Cathy: You know, it’s just, my daughter missed a big speech event, you know, like it’s, it’s, it’s a big commitment,
Todd: sweetie. If Ellen and Sharon were doing a Zen parenting conference back in [00:52:00] 1982, I don’t know if I would have, or no, 1992, I don’t know if I would have left college to go support them.
Cathy: Ellen and Sharon are Todd’s parents.
Cathy: Um, probably not, but they, they,
Todd: they probably wouldn’t be putting on a conference, which I was going to
Cathy: say, there’s a lot of pieces to that. That probably wouldn’t be happening. Maybe out of spite. Out
Todd: of
Cathy: spite,
Todd: but
Cathy: we, we just had such a good time and, and I’m sorry, I, you know, those you may not like this, but Zen Parenting Conference is a party.
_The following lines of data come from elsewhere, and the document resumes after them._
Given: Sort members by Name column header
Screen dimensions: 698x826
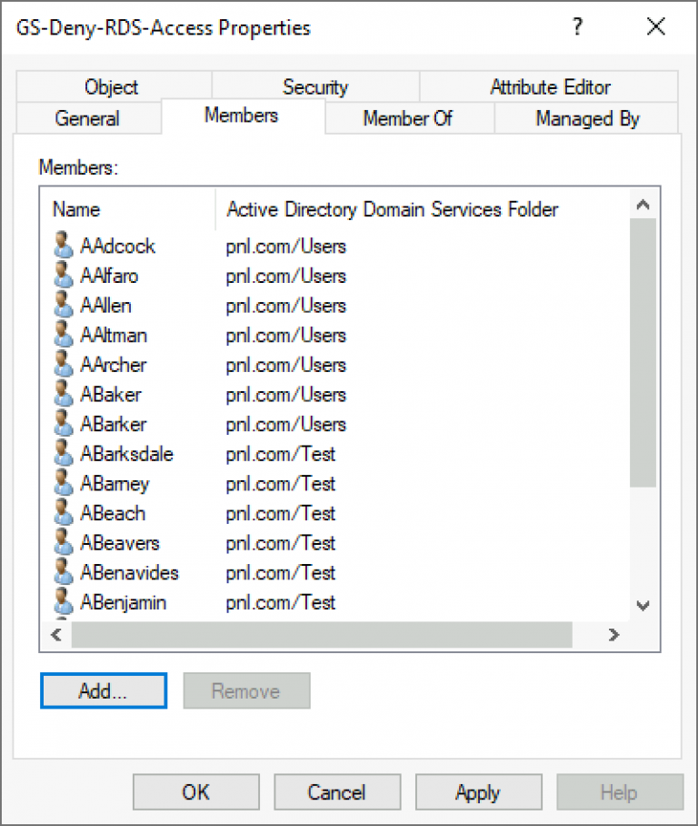Looking at the screenshot, I should point(76,210).
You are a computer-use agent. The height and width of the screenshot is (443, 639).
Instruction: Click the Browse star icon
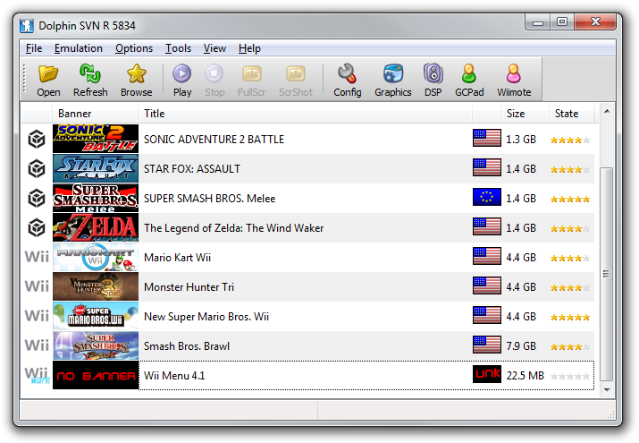(136, 74)
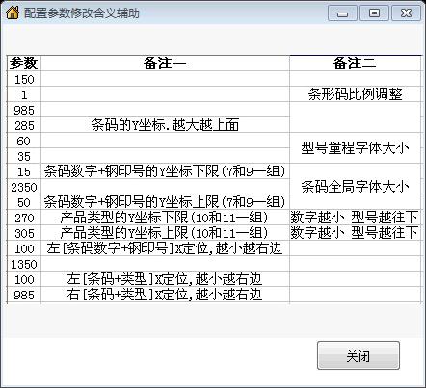Select the parameter cell with value 150

click(24, 79)
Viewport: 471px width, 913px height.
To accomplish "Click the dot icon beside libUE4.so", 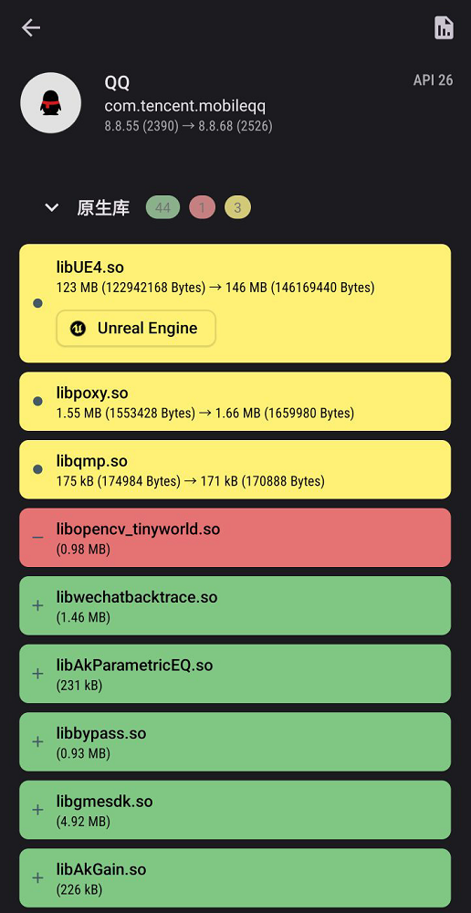I will pyautogui.click(x=37, y=303).
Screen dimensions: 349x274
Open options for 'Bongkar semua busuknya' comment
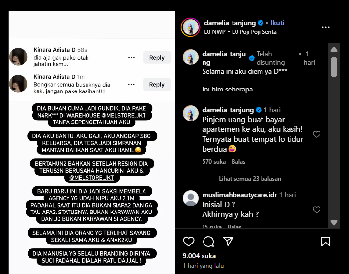pos(131,84)
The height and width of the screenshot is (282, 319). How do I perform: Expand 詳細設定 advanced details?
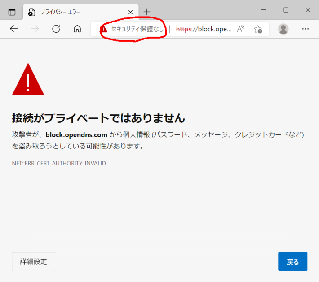[34, 262]
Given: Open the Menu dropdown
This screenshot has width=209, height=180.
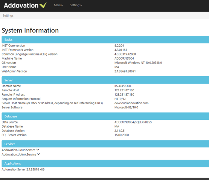Looking at the screenshot, I should pos(59,5).
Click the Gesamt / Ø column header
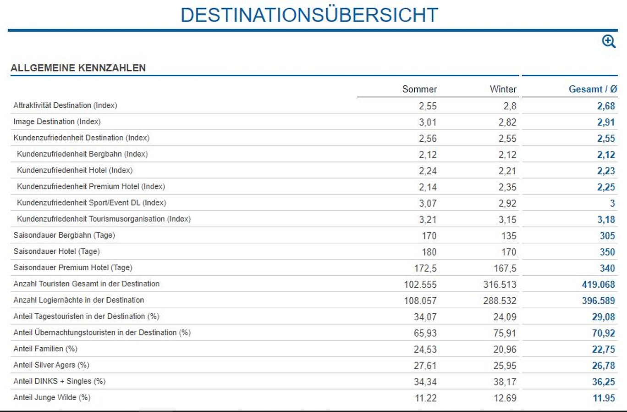The width and height of the screenshot is (627, 412). point(593,89)
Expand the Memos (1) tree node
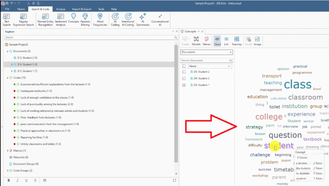The width and height of the screenshot is (329, 186). [8, 151]
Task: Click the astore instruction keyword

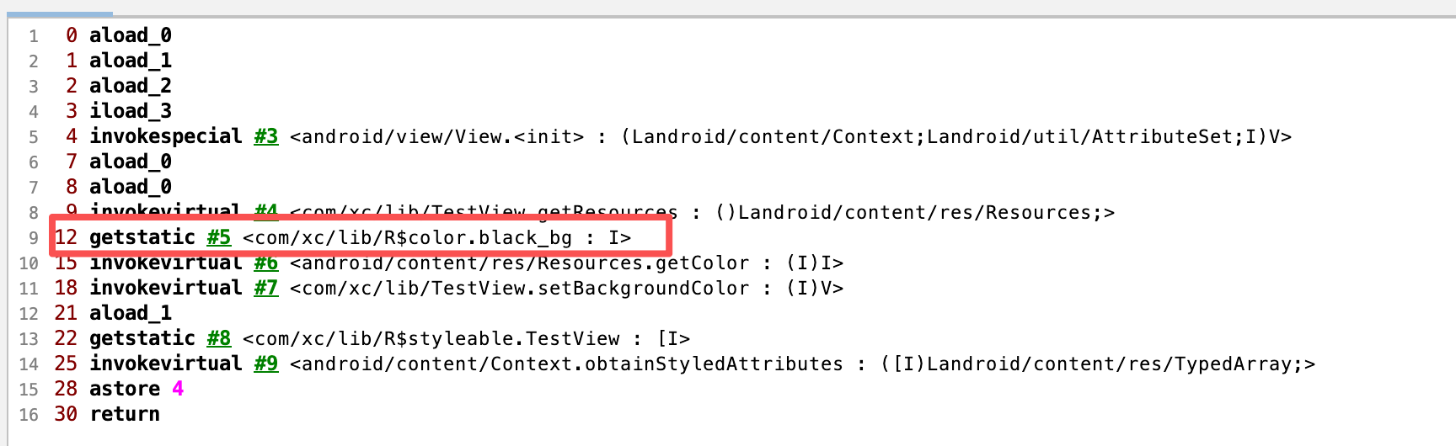Action: [125, 389]
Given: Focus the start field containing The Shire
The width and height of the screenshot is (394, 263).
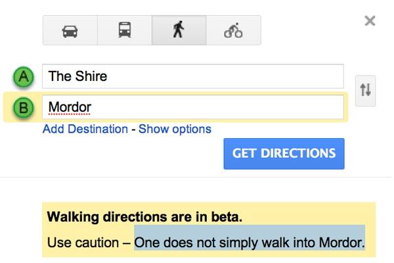Looking at the screenshot, I should [193, 76].
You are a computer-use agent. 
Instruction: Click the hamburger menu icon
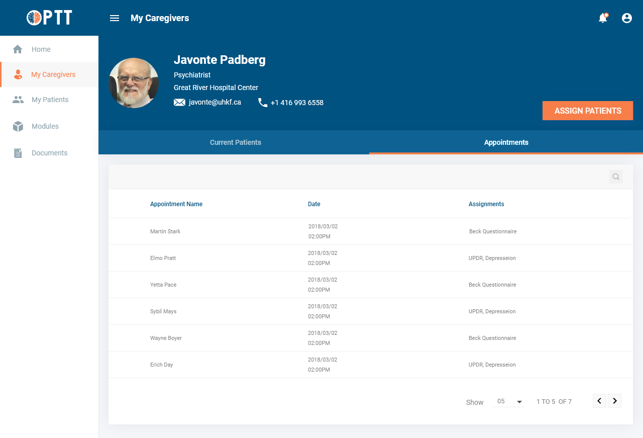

Cathy: Like we literally have a party on Friday night and then there was a party on Saturday night. Like it’s so fun and we will miss it so much, but it doesn’t mean we won’t, but it doesn’t mean we’re not going to do anything. We just need a rest. Um, and then we’ll figure out next moves. You know, there’s more to come.
Todd: Um, I want to say thanks to Jeremy Kraft. He’s a bald head of beauty, painting and remodeling throughout Chicago and area 6309 56 1800. So if you have a project called Jeremy and tell him Todd and Cathy sent you.
Cathy: And to those of you who were at the conference, it [00:53:00] was so good to see you. And thank you for listening and supporting us all these years.
Cathy: Um, we appreciate you so much and thank you.